The act of mortgage before referred to recites that the corporation appears in its corporate name, through its president.

The notary declares in the deed that the president appeared before him and acted by virtue of a resolution passed by the board of directors, authorizing and empowering him to execute the act of mortgage in question, and that a copy of the resolution referred to is attached and made part of the mortgage.

There is no copy of the resolution attached to the mortgage.

An attempt has been made by the appellee to supply the missing copy by ex parte affidavits, made since the date of the mortgage. These affidavits set out that a resolution was passed and adopted. Affiants declared in these affidavits that this resolution was destroyed by fire about April, 1907, and that it was never recorded in the minute book of the company.

The mortgage rests upon this resolution.

The proof would be sufficient in pais, but it is not equivalent to authentic evidence, authorizing a writ of seizure and sale.

We have carefully reviewed the decisions.

Executory process should not issue on other than authentic testimony is a proposition that is amply sustained.

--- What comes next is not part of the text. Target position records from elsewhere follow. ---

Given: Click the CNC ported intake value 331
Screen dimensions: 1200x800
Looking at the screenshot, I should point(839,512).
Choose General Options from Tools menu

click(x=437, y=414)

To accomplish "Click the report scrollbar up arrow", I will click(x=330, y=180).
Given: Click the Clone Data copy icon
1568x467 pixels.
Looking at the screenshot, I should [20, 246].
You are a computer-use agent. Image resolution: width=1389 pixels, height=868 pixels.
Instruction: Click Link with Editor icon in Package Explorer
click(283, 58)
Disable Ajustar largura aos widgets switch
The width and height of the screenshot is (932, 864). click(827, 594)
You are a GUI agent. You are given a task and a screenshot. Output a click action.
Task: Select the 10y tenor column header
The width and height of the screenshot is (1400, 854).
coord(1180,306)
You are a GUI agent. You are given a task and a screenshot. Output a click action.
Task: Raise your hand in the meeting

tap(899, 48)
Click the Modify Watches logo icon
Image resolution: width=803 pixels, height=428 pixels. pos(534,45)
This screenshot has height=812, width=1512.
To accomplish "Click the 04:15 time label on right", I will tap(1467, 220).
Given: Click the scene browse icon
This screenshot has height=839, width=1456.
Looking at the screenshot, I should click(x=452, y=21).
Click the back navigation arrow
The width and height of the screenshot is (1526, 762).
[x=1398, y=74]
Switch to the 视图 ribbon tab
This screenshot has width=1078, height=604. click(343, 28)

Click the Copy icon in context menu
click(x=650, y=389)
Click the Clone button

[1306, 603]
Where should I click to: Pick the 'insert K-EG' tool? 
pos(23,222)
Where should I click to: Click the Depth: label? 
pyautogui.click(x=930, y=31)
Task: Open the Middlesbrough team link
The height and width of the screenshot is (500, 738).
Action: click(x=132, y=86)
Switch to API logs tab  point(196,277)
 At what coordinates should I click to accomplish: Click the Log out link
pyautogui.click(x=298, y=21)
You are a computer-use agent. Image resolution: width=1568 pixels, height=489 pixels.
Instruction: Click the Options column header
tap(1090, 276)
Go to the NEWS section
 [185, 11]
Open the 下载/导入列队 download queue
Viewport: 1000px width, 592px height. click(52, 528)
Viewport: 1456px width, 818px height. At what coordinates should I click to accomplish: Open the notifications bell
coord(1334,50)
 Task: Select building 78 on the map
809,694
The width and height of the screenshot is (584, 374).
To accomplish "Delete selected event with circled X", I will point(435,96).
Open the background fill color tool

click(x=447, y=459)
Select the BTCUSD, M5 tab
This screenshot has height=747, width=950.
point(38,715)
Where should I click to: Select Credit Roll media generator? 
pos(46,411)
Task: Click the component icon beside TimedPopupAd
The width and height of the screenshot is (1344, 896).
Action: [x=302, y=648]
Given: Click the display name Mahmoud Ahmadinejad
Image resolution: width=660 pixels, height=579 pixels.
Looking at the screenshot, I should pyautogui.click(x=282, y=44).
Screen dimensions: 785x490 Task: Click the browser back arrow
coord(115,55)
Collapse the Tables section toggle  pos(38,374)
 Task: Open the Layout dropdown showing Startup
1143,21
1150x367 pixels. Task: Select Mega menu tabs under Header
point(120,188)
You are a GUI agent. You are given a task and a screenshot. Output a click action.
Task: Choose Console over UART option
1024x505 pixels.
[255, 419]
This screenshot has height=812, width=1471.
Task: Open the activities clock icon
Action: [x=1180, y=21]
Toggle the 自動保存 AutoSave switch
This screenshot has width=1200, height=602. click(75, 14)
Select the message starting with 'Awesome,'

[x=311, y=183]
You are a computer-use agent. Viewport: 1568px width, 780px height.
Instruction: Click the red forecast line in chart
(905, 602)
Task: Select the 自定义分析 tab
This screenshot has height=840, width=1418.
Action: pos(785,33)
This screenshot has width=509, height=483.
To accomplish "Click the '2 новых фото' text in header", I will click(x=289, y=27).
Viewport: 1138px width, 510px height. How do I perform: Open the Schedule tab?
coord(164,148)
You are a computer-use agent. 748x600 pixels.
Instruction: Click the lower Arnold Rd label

If there is an exception at all to the general rule, it relates to the deseriptio personae, and sometimes to the transfer of negotiable instruments. But, as relates to the debt, the authentic evidence must be complete. Nichol v. De Ende, 3 Mart. (N. S.) 315; Rowlett v. Shepherd, 7 Mart. (N. S.) 515; Dosson v. Sanders, 12 Rob. 238; Chambliss v. Atchison, 2 La. Ann. 491; Gandoz v. Blanque, 23 La. Ann. 520; Tildon v. Dees, 1 Rob. 407.

In the pending case we have seen that the authentic evidence is not complete. The resolution referred to in the act of mortgage is not before us.

The process issues without citation. It is considered a harsh remedy, and for that reason must come strictly within the terms of the law.

It has been decided that the procuration to give a mortgage, in order to entitle the mortgagee to foreclosure proceedings, must be an authentic act. Nichol v. De Ende, 3 Mart. (N. S.) 315; Chambliss v. Atchison, 2 La. Ann. 491.

In the ease at bar the lost affidavit can be considered of about the same value as an act sous seing privé, as to which it has been decided: An act sous seing privé can only be made authentic by a recognitive act setting forth the tenor, executed before a notary and two witnesses.

There is no recognitive act here, or act of any kind to make proof of the authority of the alleged president of the corporation by which it is alleged that the mortgage was given.

It is therefore ordered, adjudged, and de*389creed, for reasons stated, that the order of seizure and sale dated the 12th day of August, A. D. 1908, in this case, be and the same is hereby avoided, annulled, and reversed. It is further ordered, adjudged, and decreed that the proceedings of foreclosure be dismissed, at cost of plaintiff in both courts.